What Migration Actually Does

During migration, the media manager:

  • creates missing auto-generated versions;
  • recreates changed versions;
  • deletes removed versions;
  • keeps manual-upload versions marked as manual;
  • updates missing SHA-1 values;
  • updates missing file sizes.

This distinction between generated and manual versions is one of the most important operational details of the bundle.

Duplicate Detection

MediaManager also contains duplicate helpers based on:

  • media type
  • SHA-1 of the _original version

Available helpers:

  • findMediaDuplicates()
  • findDuplicates()
  • getDuplicatesStats()

They are implemented directly in the manager today rather than in a repository, but they are still useful when cleaning a large media library.

Doctrine Migrations Path

The bundle prepends its own migrations path into Doctrine Migrations:

  • Softspring\MediaBundle\Migrations => @SfsMediaBundle/src/Migrations

This is part of the runtime setup and matters if your project relies on bundle-provided schema migrations.

Important Implementation Details

These are the parts of the current codebase that are easy to miss and worth knowing before you depend on a behaviour.

Filesystem Public URL Caveat

MediaVersion::getPublicUrl() hardcodes filesystem media URLs as /media/... when the stored URL uses the internal filesystem prefix.

Because MediaRenderer prefers getPublicUrl() over StorageDriverInterface::url(), a custom configured filesystem.url is not always reflected in rendered URLs.

That means the documentation-friendly configuration:

filesystem:
    url: '/custom-media'

does not fully match the current rendering behaviour in every code path.

Video Processing Is Storage-Oriented, Not Transcoding-Oriented

The bundle understands video media types and video set rendering, but it does not include a real transcoder.
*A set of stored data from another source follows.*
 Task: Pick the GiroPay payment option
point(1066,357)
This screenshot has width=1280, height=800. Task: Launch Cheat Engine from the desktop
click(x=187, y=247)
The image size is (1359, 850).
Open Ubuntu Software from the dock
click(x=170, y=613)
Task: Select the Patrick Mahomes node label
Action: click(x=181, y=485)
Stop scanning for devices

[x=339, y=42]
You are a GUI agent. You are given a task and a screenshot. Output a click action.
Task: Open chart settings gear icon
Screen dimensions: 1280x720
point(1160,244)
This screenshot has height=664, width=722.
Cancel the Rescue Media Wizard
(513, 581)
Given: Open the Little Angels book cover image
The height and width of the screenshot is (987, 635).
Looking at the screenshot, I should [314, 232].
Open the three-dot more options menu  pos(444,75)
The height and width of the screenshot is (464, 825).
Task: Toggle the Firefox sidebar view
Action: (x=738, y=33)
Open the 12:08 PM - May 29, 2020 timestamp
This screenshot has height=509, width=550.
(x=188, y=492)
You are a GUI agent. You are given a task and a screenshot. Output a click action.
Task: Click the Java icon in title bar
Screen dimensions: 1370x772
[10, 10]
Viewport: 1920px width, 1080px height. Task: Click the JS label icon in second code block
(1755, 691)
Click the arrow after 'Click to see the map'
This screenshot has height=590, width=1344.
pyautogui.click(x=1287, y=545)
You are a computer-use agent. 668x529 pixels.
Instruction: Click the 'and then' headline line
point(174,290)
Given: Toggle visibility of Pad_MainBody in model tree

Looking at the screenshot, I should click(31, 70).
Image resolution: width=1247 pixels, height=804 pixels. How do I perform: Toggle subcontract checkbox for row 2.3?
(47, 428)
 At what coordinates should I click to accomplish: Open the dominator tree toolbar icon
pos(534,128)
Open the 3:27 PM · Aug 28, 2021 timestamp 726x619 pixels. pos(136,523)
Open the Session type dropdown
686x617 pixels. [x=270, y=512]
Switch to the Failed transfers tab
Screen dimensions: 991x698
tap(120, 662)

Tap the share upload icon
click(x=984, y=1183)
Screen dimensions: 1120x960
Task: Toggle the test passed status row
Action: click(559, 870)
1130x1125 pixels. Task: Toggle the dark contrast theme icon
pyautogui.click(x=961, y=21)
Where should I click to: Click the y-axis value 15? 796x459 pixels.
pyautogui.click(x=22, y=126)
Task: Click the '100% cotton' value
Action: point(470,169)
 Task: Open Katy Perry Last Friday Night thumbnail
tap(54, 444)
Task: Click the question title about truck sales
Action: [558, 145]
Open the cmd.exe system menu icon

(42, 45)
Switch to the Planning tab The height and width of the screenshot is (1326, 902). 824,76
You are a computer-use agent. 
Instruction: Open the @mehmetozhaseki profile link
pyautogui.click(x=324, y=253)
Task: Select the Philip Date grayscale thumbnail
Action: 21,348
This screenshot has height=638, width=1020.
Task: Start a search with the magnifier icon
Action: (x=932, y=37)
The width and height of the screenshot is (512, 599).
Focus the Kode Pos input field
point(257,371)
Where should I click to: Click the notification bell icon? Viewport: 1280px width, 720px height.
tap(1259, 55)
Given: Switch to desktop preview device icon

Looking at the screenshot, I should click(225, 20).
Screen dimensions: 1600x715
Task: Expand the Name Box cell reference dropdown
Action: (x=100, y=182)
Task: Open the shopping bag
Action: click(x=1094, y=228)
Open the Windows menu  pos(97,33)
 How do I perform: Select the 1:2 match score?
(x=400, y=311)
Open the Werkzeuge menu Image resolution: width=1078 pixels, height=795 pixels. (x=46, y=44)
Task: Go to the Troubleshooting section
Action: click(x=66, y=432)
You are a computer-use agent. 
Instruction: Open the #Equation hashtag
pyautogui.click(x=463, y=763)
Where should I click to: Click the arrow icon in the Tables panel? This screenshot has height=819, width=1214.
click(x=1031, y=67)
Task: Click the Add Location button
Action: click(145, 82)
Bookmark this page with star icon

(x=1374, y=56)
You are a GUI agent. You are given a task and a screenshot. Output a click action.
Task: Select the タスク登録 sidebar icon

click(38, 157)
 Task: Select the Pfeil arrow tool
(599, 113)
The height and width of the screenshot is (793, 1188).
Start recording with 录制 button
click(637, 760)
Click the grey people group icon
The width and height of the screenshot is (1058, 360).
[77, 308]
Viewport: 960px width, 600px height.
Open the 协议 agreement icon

Video versions with their own uploads are modeled as manually uploaded files, not as FFmpeg-style generated outputs.

Processor Pipeline Depends On Doctrine Lifecycle

The processing pipeline is attached to Doctrine entity listeners.

That means version generation and storage happen when version entities are persisted or updated, not when a standalone helper service is called directly.

The modal search flow forces private = false.

If your application needs private media selection in those modals, you need to override that listener or provide a different search flow.

Type Config Is Merged From Providers

The default provider reads sfs_media.types, but the bundle architecture allows extra MediaTypeProviderInterface services.

So type definitions can come from more than one place.

For advanced projects, that is the better extension point than trying to keep all type config in one very large YAML file.